• _TASKS TO COMPLETE_:
A - Using the disaster training article below, answer each question:
(i) What would be the first thing in Robert George's own kit?
(ii) In what year did the concept behind the class start, and within which department?
(iii) How long has Marcia Nickle been a CERT trainer?
B - Print the disaster training article below exactly from "This question was asked" to "individual’s specific needs.".

• _EXTRACTED TEXT_:

◆ ◆ ◆

Disaster training seminar prepares students, citizens
Published: Monday, March 4, 2013
Updated: Monday, April 22, 2013 21:04
In times of emergency, what five items should be packed?
This question was posed this past Saturday to local residents and students alike who participated in a class sponsored by Community Emergency Response Training, a program dedicated to the education and preparation of communities for disasters of any kind. During the classes on Friday and Saturday, several topics were covered––“Disaster Preparedness,” “Animals in Disasters,” “Terrorism,” “Search & Rescue,” “Fire Safety” and “Disaster Psychology.”
“My kit would be different than yours,” Robert George, program manager of Citizen Corp, a public education and community outreach program based on emergency preparation, said. “The first thing in mine would be my reading glasses.”
This question was asked to get participants thinking of what is truly needed in event of an emergency, George said. He said what is brought varies from person to person, depending on each individual’s specific needs.
The concept behind the class started in 1985 within the Los Angeles Fire Department in an effort to prepare residents for possible dangerous situations. The Federal Emergency Management Agency took over soon after, and it was eventually implemented in Delaware following 9/11.
As the publicity of disasters increases, the need to feel prepared for anything does as well. Classes like CERT give people an opportunity to get the help they need, Marcia Nickle, a six-year CERT trainer, said.

◆ ◆ ◆

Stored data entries
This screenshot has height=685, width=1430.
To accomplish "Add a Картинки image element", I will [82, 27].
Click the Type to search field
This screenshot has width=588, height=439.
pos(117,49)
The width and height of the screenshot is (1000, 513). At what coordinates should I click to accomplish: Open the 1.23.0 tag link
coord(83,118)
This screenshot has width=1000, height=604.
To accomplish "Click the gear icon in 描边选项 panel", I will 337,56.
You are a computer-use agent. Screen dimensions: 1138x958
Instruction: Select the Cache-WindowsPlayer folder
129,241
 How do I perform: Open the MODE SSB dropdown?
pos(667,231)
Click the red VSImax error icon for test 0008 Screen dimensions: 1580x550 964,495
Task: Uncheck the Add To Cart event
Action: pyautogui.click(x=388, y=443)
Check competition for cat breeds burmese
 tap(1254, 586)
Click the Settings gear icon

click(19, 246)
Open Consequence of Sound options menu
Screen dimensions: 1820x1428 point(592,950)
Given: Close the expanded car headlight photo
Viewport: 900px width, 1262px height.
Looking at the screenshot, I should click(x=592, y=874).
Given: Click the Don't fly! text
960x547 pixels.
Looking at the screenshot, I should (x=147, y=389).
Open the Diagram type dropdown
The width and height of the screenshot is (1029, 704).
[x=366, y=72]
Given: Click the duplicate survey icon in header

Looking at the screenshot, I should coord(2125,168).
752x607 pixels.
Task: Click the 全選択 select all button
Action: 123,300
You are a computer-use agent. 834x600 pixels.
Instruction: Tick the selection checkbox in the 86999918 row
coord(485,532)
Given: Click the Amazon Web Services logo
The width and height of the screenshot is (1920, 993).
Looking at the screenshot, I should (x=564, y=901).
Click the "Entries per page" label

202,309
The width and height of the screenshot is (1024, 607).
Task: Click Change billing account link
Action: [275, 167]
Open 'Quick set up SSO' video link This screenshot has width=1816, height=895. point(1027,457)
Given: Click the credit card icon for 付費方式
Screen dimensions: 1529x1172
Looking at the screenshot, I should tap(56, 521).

◆ ◆ ◆

• _SOLUTIONS PER TASK_:
A -
(i) His reading glasses.
(ii) 1985, within the Los Angeles Fire Department.
(iii) Six years.

B -
This question was asked to get participants thinking of what is truly needed in event of an emergency, George said. He said what is brought varies from person to person, depending on each individual’s specific needs.